Amel Ben Abda is a Professor of Mathematics at the National Engineering School of Tunis. She was the first person in Tunisia to earn a PhD in applied mathematics. She is the Tunisian representative of the steering committee of the International Laboratory for Computer Sciences and Applied Mathematics on the advisory board of the Tunisian Woman Mathematician Association.

Early life and education 
Ben Abda studied applied mathematics at the National Engineering School of Tunis, graduating in 1988. After her degree, she worked in the Preparatory Institute for Engineering Studies of Nabeul. She went on to earn the first PhD in Applied Mathematics in Tunisia in 1993.

Research and career 
In the field of applied mathematics, Ben Abda has worked on a "reciprocity gap" method that can be used as an indication of defects in materials. She also works on the problem of reconstructing boundary conditions from incomplete data.
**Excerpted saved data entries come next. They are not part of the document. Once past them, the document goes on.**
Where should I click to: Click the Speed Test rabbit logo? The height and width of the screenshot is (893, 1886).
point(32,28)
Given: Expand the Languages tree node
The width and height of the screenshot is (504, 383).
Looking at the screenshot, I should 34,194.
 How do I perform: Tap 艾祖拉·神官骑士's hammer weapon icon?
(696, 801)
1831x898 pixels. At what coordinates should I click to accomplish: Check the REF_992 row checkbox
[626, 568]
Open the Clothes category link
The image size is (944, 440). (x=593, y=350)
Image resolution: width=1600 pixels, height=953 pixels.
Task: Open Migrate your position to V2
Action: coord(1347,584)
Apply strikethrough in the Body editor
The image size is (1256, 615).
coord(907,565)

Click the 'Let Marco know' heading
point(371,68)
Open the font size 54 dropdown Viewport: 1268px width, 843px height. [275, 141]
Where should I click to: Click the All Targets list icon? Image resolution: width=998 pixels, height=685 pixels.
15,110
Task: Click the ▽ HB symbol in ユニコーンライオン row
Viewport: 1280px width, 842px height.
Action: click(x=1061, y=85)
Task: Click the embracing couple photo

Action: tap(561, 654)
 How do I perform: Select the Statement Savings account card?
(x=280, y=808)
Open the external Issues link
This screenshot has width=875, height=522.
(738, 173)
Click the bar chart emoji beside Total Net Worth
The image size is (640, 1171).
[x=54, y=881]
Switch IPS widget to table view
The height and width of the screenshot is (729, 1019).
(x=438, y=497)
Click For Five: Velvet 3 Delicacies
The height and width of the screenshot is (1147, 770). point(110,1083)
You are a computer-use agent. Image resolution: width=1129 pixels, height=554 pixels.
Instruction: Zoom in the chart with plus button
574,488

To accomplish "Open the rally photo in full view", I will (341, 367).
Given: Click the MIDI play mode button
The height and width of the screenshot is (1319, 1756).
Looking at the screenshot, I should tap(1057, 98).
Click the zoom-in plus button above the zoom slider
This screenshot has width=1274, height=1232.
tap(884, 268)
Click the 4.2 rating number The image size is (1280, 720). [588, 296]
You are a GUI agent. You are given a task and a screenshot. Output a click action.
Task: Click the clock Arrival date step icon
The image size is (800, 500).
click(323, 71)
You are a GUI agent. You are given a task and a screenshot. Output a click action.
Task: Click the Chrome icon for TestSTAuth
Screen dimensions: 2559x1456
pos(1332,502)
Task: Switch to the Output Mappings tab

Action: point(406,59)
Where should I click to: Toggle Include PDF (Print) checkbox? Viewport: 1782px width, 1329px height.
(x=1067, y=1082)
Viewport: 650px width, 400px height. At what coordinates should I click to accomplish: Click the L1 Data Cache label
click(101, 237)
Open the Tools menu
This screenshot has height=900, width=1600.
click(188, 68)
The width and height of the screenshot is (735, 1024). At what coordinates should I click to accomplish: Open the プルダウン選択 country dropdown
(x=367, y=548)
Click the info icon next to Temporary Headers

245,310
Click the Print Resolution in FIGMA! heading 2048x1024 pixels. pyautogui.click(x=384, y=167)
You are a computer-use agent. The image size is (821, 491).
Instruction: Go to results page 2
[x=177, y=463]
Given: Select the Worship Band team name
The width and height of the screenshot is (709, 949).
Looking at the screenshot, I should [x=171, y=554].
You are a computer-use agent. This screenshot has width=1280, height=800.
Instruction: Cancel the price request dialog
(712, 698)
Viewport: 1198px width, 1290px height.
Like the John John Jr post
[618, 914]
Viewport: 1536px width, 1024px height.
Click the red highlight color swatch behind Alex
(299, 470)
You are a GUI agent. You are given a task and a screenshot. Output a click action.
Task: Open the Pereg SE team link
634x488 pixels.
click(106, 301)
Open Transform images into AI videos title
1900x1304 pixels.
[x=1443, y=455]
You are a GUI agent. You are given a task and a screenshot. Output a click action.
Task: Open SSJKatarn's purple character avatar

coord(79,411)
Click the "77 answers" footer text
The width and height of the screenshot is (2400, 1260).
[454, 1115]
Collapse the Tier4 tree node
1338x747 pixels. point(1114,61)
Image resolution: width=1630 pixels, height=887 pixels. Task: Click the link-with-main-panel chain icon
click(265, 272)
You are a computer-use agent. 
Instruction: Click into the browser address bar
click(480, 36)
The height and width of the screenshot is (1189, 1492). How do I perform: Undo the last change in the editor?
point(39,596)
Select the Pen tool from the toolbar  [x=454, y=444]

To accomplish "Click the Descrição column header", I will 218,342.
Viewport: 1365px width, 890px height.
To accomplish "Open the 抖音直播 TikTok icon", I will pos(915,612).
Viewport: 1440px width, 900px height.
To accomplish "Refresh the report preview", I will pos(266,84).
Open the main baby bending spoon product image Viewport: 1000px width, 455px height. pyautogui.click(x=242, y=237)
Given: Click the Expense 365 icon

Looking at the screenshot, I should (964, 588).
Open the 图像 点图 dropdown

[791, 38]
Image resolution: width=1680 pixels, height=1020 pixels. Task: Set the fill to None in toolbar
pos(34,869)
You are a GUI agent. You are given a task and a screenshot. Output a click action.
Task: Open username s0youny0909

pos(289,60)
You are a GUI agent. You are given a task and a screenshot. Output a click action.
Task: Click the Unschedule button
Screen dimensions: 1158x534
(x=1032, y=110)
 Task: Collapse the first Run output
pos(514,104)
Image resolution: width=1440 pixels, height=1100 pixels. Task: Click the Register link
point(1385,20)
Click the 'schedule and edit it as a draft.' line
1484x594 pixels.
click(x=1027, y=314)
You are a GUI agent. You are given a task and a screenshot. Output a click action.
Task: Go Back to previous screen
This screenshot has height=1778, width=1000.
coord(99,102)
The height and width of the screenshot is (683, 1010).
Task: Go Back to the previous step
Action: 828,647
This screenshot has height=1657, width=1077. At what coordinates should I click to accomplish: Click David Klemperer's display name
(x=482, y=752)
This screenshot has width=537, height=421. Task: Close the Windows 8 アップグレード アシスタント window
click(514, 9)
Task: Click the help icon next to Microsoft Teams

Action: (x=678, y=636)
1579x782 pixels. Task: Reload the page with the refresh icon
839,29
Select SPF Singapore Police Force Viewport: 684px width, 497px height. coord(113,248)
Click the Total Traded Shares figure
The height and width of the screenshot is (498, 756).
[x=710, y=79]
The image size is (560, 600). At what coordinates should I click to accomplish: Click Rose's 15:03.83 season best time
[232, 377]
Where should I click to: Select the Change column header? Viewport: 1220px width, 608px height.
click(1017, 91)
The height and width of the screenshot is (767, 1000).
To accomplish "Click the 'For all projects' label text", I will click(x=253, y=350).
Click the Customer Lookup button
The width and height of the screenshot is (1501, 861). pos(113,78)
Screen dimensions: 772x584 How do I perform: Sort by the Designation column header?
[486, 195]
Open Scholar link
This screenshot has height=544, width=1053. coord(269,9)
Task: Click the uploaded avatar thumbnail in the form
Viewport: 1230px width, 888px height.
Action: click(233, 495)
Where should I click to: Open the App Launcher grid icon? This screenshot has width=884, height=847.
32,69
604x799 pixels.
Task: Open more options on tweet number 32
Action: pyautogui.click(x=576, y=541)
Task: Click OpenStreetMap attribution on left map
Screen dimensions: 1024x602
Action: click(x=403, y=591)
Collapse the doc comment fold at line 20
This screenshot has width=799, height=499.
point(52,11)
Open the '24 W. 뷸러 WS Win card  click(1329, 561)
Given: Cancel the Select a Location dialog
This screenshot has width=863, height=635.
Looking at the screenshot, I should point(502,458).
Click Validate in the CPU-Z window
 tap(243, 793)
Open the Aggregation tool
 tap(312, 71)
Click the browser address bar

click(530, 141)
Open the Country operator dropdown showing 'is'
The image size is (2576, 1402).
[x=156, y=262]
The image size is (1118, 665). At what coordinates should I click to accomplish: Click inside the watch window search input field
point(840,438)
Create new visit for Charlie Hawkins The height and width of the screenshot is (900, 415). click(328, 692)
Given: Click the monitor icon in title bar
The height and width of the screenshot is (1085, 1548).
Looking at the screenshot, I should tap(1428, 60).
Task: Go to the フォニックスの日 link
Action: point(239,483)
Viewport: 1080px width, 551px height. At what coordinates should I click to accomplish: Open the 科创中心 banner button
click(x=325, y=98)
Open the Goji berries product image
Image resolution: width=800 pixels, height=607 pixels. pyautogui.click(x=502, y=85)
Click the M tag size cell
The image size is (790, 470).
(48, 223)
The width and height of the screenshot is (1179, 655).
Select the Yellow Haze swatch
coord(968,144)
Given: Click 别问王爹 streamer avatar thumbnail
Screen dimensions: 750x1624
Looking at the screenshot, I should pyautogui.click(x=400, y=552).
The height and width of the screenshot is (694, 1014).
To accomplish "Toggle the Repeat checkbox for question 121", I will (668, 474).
In 1993, Ben Abda joined the Preparatory Institute for Scientific and Technical Studies, where she was promoted to Assistant Professor that same year. In 1999 she joined the National Engineering School of Tunis. She defended Tunisia's first habilitation in 1998. She is responsible for the inverse theorems team at the Laboratory of Mathematical Modelling and Numeric in Engineering Sciences (LAMSIN).

She is the Tunisian representative of the steering committee of the International Laboratory for Computer Sciences and Applied Mathematics. She is on the advisory board of the Tunisian Woman Mathematician Association (TWMA). The TWMA give an annual award for the best PhD thesis in mathematics.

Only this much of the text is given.